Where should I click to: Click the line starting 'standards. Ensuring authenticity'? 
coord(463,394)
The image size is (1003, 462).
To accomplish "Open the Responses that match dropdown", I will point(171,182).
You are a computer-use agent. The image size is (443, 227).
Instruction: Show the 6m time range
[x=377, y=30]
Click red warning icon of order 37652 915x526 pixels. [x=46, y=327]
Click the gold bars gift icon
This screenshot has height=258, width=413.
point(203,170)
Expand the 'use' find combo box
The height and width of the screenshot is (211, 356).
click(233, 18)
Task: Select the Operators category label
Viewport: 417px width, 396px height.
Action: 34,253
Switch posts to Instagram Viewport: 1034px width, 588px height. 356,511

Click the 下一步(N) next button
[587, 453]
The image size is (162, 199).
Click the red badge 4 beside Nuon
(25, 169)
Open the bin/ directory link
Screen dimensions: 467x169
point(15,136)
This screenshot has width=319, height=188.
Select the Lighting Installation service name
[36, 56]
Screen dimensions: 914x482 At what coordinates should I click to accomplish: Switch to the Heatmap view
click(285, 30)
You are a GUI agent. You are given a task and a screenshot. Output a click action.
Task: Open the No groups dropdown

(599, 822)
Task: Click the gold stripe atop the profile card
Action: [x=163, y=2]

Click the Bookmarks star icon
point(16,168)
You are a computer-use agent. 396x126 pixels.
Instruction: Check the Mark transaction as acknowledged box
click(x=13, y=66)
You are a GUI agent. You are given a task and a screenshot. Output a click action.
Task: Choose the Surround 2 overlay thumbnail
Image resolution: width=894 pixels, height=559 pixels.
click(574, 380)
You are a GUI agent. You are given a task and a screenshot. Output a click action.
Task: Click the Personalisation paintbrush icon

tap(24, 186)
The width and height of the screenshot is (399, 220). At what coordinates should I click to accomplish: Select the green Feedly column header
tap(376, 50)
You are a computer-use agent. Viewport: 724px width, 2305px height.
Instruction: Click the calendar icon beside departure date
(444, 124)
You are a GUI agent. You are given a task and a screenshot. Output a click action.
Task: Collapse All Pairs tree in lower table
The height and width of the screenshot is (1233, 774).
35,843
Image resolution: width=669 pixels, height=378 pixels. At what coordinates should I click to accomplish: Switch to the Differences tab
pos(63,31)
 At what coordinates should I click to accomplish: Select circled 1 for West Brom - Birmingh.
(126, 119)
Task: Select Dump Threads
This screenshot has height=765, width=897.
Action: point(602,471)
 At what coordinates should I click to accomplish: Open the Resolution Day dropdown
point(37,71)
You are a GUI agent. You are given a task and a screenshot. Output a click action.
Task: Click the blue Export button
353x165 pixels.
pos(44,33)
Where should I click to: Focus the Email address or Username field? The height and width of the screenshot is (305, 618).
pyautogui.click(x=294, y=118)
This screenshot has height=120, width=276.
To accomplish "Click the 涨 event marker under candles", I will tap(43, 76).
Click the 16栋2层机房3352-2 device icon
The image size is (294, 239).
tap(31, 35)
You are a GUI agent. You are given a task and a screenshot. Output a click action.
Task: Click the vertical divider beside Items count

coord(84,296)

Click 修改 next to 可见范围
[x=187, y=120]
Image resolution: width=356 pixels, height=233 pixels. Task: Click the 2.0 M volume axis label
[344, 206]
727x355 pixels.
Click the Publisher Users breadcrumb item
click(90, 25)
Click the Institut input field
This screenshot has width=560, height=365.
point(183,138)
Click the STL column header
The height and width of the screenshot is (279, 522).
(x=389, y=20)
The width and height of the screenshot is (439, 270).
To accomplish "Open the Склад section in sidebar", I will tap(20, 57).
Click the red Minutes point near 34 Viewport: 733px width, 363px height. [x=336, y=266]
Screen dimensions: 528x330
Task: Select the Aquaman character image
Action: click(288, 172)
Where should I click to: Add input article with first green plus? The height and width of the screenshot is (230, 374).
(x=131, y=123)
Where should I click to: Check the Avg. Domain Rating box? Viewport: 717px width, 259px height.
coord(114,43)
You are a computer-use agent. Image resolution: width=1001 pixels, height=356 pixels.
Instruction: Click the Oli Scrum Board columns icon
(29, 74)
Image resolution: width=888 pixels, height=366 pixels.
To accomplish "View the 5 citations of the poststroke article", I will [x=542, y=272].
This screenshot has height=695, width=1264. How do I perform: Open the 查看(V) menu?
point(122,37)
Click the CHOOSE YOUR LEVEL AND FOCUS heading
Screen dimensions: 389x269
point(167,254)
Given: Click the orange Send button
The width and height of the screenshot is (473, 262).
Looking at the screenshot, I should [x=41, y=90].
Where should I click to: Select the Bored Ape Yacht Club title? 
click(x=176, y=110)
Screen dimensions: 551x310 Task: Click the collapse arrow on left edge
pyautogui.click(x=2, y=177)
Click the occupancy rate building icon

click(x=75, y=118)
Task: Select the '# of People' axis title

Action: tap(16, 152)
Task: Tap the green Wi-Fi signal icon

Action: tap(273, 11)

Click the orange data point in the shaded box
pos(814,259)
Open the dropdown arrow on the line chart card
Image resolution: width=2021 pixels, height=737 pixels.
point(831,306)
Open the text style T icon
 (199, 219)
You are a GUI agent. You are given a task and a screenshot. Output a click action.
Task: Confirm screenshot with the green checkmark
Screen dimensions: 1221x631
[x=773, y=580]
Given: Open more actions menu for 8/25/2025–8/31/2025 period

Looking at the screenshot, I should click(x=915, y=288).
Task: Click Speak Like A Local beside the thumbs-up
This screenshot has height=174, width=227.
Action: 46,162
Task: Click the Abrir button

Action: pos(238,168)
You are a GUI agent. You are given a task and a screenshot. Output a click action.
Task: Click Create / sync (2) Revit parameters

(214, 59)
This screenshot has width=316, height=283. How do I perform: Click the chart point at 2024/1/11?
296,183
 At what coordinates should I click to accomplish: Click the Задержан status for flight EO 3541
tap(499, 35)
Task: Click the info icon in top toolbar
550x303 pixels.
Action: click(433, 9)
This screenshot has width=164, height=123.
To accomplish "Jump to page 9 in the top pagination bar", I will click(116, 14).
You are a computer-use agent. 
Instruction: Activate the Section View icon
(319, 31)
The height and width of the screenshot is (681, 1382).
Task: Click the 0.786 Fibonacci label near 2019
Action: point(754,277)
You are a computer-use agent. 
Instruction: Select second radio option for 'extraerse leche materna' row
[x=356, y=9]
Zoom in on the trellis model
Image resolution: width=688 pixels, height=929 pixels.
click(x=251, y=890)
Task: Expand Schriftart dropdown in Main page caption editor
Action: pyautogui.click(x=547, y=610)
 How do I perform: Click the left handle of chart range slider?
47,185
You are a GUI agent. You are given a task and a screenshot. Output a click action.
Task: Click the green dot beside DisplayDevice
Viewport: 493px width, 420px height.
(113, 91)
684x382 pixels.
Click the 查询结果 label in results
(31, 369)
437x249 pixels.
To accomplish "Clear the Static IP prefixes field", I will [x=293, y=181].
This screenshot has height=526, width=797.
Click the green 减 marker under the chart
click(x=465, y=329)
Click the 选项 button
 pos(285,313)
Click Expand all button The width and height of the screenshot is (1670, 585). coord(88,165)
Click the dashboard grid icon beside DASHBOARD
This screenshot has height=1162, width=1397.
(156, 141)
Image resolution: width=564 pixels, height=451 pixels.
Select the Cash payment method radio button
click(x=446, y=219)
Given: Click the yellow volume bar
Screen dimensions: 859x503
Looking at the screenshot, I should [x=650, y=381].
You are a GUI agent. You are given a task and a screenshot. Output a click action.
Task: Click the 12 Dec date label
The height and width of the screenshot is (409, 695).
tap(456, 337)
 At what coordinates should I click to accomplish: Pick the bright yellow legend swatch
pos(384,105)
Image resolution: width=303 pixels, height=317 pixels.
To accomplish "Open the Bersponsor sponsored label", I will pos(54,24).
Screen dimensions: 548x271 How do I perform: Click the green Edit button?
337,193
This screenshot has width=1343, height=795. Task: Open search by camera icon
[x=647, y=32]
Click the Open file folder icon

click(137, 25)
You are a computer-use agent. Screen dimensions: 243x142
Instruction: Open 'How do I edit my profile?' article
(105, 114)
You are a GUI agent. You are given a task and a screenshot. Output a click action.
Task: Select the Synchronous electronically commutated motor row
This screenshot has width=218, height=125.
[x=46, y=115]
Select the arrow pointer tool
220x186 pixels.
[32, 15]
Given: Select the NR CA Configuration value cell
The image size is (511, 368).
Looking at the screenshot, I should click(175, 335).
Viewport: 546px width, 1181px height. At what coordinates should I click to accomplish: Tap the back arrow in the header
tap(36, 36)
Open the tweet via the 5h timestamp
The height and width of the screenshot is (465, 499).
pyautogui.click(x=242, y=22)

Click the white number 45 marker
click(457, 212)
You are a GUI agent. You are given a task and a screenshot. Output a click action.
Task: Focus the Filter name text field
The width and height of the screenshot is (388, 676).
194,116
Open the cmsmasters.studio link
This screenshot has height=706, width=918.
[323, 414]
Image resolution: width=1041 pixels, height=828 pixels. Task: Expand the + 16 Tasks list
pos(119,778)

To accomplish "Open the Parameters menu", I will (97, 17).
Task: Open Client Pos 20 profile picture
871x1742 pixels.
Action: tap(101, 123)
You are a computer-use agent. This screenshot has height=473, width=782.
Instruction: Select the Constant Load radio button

EXERCISE DESCRIPTION:
Once you have identified the lines above that contain "computer", copy each of them.

ANSWER TO THIS TASK:
You are a computer-use agent. The image size is (443, 227).
You are a computer-use agent. 396x126 pixels.
You are a computer-use agent. Viewport: 724px width, 2305px height.
You are a computer-use agent. Image resolution: width=1001 pixels, height=356 pixels.
You are a computer-use agent. 
You are a computer-use agent. 
You are a computer-use agent. Screen dimensions: 243x142
You are a computer-use agent. This screenshot has height=473, width=782.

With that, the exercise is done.